WHAT TO PRODUCE:
For the entries below, print exactly the lines between the line holding "Screen dimensions: 1148x1050" and the line holding "Task: Click the + Filter By option", inclusive, and nothing else.

TASK INPUT:
--------------------

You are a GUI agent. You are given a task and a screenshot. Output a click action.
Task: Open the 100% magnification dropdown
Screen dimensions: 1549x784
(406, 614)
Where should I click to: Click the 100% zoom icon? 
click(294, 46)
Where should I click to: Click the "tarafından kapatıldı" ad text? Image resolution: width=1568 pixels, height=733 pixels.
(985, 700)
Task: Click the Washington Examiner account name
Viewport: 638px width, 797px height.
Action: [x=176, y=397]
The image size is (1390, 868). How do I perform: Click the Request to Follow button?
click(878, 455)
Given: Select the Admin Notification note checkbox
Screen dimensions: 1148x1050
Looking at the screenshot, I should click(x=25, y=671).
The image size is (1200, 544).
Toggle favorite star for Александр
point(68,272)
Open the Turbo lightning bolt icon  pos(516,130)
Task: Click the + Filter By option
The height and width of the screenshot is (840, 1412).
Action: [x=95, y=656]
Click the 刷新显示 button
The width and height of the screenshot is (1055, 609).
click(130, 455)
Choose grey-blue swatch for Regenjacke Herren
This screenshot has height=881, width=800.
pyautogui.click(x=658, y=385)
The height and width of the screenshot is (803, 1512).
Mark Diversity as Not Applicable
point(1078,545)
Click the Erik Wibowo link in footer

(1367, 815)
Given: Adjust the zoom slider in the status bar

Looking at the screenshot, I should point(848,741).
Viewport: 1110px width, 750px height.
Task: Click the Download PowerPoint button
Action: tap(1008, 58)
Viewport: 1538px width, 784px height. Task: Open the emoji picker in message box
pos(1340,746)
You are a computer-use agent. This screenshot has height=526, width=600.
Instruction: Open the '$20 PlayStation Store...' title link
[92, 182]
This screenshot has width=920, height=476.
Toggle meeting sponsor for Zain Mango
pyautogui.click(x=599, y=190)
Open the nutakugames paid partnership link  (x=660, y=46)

--------------------

SOLVED EXERCISE:
Screen dimensions: 1148x1050
Looking at the screenshot, I should click(x=25, y=671).
The image size is (1200, 544).
Toggle favorite star for Александр
point(68,272)
Open the Turbo lightning bolt icon  pos(516,130)
Task: Click the + Filter By option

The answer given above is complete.